TASK DIRECTIONS –
Render the listing from its first line through the line containing "(x=313, y=767)" as a Markdown table with the columns Row and Entry, leaving out blank lines. Put a row number under Row and the line under Entry.

Rows of pointing data:
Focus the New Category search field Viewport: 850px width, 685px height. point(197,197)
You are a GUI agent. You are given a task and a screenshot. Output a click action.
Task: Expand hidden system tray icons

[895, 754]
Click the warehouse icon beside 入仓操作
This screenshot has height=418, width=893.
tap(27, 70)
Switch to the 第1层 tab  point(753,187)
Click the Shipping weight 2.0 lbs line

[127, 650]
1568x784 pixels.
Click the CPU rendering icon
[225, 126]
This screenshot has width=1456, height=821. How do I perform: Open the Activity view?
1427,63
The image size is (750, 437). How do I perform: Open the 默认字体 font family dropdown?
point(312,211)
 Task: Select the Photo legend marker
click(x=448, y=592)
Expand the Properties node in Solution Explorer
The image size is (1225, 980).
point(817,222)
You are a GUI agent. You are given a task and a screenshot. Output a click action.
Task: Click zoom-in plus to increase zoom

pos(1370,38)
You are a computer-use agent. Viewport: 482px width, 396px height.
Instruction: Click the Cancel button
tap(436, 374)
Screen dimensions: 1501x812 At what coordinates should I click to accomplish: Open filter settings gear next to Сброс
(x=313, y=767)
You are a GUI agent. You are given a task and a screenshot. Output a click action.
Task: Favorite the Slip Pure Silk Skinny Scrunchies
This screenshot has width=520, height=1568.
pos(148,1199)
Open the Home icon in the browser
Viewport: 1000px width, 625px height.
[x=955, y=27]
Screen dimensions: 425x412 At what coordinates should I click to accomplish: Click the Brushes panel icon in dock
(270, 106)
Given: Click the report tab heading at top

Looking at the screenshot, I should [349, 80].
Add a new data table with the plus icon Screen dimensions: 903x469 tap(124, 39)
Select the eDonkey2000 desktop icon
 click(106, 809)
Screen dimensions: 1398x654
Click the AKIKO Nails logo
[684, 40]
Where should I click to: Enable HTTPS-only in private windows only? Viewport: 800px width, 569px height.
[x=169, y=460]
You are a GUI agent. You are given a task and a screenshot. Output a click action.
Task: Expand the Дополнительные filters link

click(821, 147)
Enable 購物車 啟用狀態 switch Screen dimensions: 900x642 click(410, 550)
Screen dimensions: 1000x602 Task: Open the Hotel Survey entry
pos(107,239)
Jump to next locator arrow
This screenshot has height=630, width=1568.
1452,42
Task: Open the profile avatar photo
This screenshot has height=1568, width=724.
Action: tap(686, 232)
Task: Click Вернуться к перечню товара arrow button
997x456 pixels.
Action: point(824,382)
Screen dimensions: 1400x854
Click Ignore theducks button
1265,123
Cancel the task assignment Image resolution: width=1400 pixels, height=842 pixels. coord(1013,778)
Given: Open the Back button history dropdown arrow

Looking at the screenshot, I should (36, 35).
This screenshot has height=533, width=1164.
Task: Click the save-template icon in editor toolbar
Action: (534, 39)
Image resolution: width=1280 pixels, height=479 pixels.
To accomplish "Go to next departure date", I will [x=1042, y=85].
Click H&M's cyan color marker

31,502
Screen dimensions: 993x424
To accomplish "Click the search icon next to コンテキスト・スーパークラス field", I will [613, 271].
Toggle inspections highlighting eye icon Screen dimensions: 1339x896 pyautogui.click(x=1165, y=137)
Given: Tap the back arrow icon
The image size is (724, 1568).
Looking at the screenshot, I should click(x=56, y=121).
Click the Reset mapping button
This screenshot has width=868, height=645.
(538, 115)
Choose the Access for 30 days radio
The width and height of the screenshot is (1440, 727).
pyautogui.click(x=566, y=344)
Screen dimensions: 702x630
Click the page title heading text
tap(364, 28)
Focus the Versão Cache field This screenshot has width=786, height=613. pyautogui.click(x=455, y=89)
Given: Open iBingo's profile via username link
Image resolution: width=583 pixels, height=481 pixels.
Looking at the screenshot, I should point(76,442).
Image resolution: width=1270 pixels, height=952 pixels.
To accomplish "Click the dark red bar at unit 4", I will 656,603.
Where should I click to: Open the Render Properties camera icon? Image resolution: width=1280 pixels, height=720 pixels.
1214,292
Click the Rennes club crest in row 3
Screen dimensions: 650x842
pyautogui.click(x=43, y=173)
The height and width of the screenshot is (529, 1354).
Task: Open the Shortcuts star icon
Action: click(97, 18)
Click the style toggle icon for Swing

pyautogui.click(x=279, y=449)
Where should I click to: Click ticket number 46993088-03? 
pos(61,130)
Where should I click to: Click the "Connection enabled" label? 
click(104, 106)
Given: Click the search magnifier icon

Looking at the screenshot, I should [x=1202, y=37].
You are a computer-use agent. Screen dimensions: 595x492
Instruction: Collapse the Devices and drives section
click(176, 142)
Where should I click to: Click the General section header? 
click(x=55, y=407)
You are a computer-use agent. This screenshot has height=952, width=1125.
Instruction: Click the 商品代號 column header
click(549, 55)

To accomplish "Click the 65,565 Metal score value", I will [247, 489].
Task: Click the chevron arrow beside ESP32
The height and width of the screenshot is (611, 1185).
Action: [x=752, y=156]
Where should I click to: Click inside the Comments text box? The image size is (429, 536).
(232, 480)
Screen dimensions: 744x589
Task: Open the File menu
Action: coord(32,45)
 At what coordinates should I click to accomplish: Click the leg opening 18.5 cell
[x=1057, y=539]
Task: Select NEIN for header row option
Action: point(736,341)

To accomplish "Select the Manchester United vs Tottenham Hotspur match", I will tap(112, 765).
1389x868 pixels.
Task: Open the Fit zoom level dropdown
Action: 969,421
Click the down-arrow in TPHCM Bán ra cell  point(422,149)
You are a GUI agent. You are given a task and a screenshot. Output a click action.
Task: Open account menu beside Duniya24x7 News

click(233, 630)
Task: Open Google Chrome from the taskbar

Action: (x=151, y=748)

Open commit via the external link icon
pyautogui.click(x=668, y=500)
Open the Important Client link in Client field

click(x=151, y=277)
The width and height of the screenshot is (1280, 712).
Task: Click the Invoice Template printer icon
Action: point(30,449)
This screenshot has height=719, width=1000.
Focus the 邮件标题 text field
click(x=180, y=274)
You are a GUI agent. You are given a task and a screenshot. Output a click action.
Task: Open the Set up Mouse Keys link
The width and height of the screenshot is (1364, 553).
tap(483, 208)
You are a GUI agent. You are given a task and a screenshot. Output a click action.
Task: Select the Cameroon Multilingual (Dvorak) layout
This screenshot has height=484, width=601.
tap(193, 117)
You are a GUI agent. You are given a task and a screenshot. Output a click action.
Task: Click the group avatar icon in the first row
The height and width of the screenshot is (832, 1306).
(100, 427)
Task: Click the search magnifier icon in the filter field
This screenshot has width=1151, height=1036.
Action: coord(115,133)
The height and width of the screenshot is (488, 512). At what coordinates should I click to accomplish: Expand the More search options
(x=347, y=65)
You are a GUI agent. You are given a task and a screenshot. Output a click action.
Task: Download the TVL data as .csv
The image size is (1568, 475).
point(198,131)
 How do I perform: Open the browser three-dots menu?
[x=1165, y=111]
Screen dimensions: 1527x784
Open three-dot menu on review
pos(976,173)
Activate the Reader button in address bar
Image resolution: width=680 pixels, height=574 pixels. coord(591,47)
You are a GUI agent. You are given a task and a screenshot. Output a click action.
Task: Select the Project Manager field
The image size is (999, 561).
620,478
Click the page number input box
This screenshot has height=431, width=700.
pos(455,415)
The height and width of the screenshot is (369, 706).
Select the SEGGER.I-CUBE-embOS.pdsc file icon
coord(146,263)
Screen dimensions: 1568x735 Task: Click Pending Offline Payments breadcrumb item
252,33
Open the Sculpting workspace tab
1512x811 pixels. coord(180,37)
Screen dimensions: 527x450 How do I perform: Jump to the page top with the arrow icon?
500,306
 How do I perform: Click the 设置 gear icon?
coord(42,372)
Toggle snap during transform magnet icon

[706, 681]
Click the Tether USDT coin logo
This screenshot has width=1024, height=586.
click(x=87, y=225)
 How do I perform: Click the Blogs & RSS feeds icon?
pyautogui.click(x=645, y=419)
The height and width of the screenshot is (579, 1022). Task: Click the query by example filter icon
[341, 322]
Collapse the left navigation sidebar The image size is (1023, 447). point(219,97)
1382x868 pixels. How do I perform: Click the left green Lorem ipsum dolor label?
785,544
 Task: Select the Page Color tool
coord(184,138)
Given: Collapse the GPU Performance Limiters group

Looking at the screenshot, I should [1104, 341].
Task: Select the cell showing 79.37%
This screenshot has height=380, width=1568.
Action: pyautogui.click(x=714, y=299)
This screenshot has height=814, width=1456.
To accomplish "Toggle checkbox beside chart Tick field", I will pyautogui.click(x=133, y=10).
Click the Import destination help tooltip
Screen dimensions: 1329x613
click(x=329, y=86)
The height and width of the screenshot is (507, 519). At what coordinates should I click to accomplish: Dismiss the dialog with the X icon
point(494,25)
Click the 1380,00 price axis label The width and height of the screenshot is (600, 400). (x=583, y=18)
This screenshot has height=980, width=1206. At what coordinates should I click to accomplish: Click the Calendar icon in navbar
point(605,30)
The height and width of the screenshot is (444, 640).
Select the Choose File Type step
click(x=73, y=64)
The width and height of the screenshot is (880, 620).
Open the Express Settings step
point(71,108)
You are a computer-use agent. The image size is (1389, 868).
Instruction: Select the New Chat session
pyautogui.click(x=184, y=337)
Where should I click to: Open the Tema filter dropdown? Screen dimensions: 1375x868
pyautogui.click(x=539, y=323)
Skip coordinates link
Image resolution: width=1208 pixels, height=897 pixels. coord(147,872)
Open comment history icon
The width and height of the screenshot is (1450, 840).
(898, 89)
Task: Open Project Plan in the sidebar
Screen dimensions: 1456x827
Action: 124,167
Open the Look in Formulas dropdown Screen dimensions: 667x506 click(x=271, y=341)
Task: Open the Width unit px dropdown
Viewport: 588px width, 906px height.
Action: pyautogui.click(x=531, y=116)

ANSWER BELOW –
| Row | Entry |
|---|---|
| 1 | Focus the New Category search field Viewport: 850px width, 685px height. point(197,197) |
| 2 | You are a GUI agent. You are given a task and a screenshot. Output a click action. |
| 3 | Task: Expand hidden system tray icons |
| 4 | [895, 754] |
| 5 | Click the warehouse icon beside 入仓操作 |
| 6 | This screenshot has height=418, width=893. |
| 7 | tap(27, 70) |
| 8 | Switch to the 第1层 tab  point(753,187) |
| 9 | Click the Shipping weight 2.0 lbs line |
| 10 | [127, 650] |
| 11 | 1568x784 pixels. |
| 12 | Click the CPU rendering icon |
| 13 | [225, 126] |
| 14 | This screenshot has width=1456, height=821. How do I perform: Open the Activity view? |
| 15 | 1427,63 |
| 16 | The image size is (750, 437). How do I perform: Open the 默认字体 font family dropdown? |
| 17 | point(312,211) |
| 18 |  Task: Select the Photo legend marker |
| 19 | click(x=448, y=592) |
| 20 | Expand the Properties node in Solution Explorer |
| 21 | The image size is (1225, 980). |
| 22 | point(817,222) |
| 23 | You are a GUI agent. You are given a task and a screenshot. Output a click action. |
| 24 | Task: Click zoom-in plus to increase zoom |
| 25 | pos(1370,38) |
| 26 | You are a computer-use agent. Viewport: 482px width, 396px height. |
| 27 | Instruction: Click the Cancel button |
| 28 | tap(436, 374) |
| 29 | Screen dimensions: 1501x812 At what coordinates should I click to accomplish: Open filter settings gear next to Сброс |
| 30 | (x=313, y=767) |